There are lots of jobs that are similar to the job of a judge. For example, arguing about the meaning of words or texts is something that lawyers, philosophers and literary critics all do. Judges may even need to decide the meaning of words in foreign languages, just as translators and interpreters do. (One great example of this is the case of A v B [2018] EWHC 1370 (Comm), in which a judge had to determine whether "Лондонский международный арбитражный суд" referred to the London Court of International Arbitration, a specific arbitral institution based in London, or just to arbitration in London generally. I think the court got this one wrong, but read the judgment for yourself to see how the judge went about deciding the question.) Questions of what is going on in someone's mind are questions not only for lawyers but also psychologists and psychiatrists. Judges might have to decide who really painted a painting (in this case, a judge found that a painting was a van Dyck). And, of course, much of what goes on in court is trying to find out what happened in the past, which is precisely what historians do. 
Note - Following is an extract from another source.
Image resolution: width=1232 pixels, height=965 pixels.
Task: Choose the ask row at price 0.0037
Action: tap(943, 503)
The main difference, it seems to me, between these other professions and that of the judge is the point that Smith made through Ward about certainty. If a question, of any kind, has to be resolved in order to resolve a dispute in court, then a judge needs to decide it one way or the other. An academic can investigate and conclude that "more research is called for" or "we may never know", but, if the question has to be decided, then there is no such escape route for a judge. When we need an answer, we need a certain answer more than a true one. 

Sure, a translator has to choose which words will finally make it into print, and an art historian has to make an attribution one way or the other, but a later translator or expert might come up with a different approach: there is always something provisional, even in the case of an authorised translation of a holy book or a catalogue raisonné. Philosophers and critics obviously decide nothing and every historian's work is an invitation to a later revisionist. Only a judge's word is final.
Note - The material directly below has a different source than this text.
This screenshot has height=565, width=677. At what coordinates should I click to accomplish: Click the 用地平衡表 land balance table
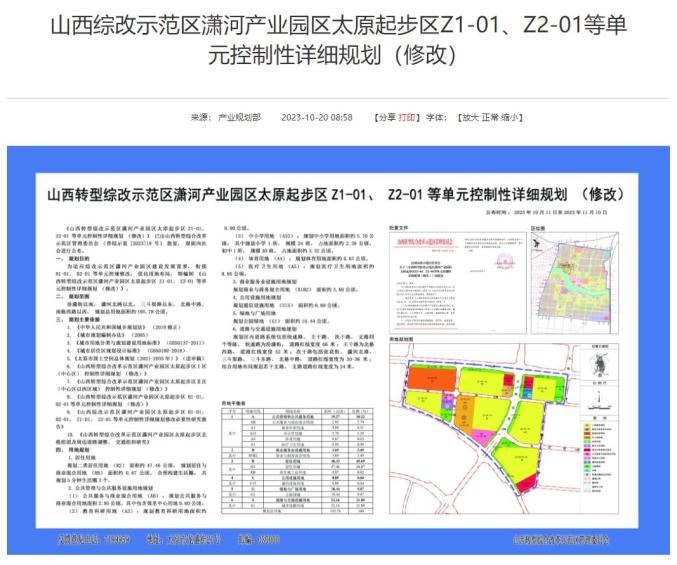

So let's go back to Ms Giddens and Mr Frost. "Did Ms Giddens deliberately delete her emails?" is a question about an event in history. One suspects that the historian who tried to answer it would want to have a look at the new expert evidence about how the deletion might have happened. But, as I think you will have guessed, that's not how courts work. HHJ Paul Matthews decided that, in effect, Mr Frost had already had his chance to prove that Ms Giddens was lying and he doesn't get a second chance: he even used that phrase that lawyers love more than anyone - "a second bite at the cherry". (I'm not sure why this approach to eating is so widely reviled in the legal community. What's wrong with multiple bites on stone fruits? Do all lawyers consume cherries whole and spit out the pits?) 

Indeed, the judge went further. He found that Mr Frost's attempt to re-litigate the point was an abuse of process, and he struck out the whole claim. The legal system is so keen on certainty that trying to get to the truth, at least in some cases, is abusive.  

But before you go, there is just one final point to consider. I mentioned at the outset that Ms Giddens considered Mr Frost to have wronged her. I'll give you a little more detail about her claim. This is how the judge summarised it:

"[the] litigation ... relates to claims made by her arising out of the transfer in 2012 of some £90,000 from [Ms Giddens'] pension scheme into what turned out to be a scam investment in truffle plantations, run by [Mr Frost's] brother. Her investment was lost. ... This scam did not affect [Ms Giddens] alone. There were other investors too who lost money. It was described by ICC Judge Barber in Secretary of State v Viceroy Jones New Tech Ltd [2018] EWHC 3404 (Ch). But for present purposes I need say no more about it."

If Ms Giddens' emails had been available to the court then perhaps her claim to recover the money she lost in the truffle plantation scam would have faced difficulties. The law is there to provide certainty rather than truth. But perhaps, judges feel, it is also there to provide justice.